**Supplied records**
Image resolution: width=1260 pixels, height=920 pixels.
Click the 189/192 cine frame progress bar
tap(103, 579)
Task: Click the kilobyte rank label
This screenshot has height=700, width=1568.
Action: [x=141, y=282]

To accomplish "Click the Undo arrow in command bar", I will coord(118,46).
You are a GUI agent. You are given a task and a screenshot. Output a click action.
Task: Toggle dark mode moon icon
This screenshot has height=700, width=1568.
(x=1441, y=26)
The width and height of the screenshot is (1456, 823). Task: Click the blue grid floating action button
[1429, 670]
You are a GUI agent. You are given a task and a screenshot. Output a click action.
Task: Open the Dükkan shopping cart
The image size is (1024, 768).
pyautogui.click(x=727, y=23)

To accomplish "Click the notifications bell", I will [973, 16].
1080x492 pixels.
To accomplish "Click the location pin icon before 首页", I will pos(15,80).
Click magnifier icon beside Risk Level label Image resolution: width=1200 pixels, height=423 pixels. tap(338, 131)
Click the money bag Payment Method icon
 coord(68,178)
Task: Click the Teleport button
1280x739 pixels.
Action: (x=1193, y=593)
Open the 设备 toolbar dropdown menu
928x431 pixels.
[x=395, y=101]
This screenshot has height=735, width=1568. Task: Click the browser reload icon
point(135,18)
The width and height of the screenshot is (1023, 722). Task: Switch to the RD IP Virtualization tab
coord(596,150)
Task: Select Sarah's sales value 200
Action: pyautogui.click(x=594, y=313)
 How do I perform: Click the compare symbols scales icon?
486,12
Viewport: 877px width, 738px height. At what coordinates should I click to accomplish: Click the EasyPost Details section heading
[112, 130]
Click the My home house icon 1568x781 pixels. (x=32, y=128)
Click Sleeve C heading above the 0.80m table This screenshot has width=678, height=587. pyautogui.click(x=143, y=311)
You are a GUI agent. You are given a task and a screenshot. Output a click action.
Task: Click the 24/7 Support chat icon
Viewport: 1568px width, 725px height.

**Task objective**
Write all the records out again. Nothing may differ from the original.

**Written solution**
Image resolution: width=1260 pixels, height=920 pixels.
Click the 189/192 cine frame progress bar
tap(103, 579)
Task: Click the kilobyte rank label
This screenshot has height=700, width=1568.
Action: [x=141, y=282]

To accomplish "Click the Undo arrow in command bar", I will coord(118,46).
You are a GUI agent. You are given a task and a screenshot. Output a click action.
Task: Toggle dark mode moon icon
This screenshot has height=700, width=1568.
(x=1441, y=26)
The width and height of the screenshot is (1456, 823). Task: Click the blue grid floating action button
[1429, 670]
You are a GUI agent. You are given a task and a screenshot. Output a click action.
Task: Open the Dükkan shopping cart
The image size is (1024, 768).
pyautogui.click(x=727, y=23)

To accomplish "Click the notifications bell", I will [973, 16].
1080x492 pixels.
To accomplish "Click the location pin icon before 首页", I will pos(15,80).
Click magnifier icon beside Risk Level label Image resolution: width=1200 pixels, height=423 pixels. tap(338, 131)
Click the money bag Payment Method icon
 coord(68,178)
Task: Click the Teleport button
1280x739 pixels.
Action: (x=1193, y=593)
Open the 设备 toolbar dropdown menu
928x431 pixels.
[x=395, y=101]
This screenshot has height=735, width=1568. Task: Click the browser reload icon
point(135,18)
The width and height of the screenshot is (1023, 722). Task: Switch to the RD IP Virtualization tab
coord(596,150)
Task: Select Sarah's sales value 200
Action: pyautogui.click(x=594, y=313)
 How do I perform: Click the compare symbols scales icon?
486,12
Viewport: 877px width, 738px height. At what coordinates should I click to accomplish: Click the EasyPost Details section heading
[112, 130]
Click the My home house icon 1568x781 pixels. (x=32, y=128)
Click Sleeve C heading above the 0.80m table This screenshot has width=678, height=587. pyautogui.click(x=143, y=311)
You are a GUI agent. You are given a task and a screenshot. Output a click action.
Task: Click the 24/7 Support chat icon
Viewport: 1568px width, 725px height.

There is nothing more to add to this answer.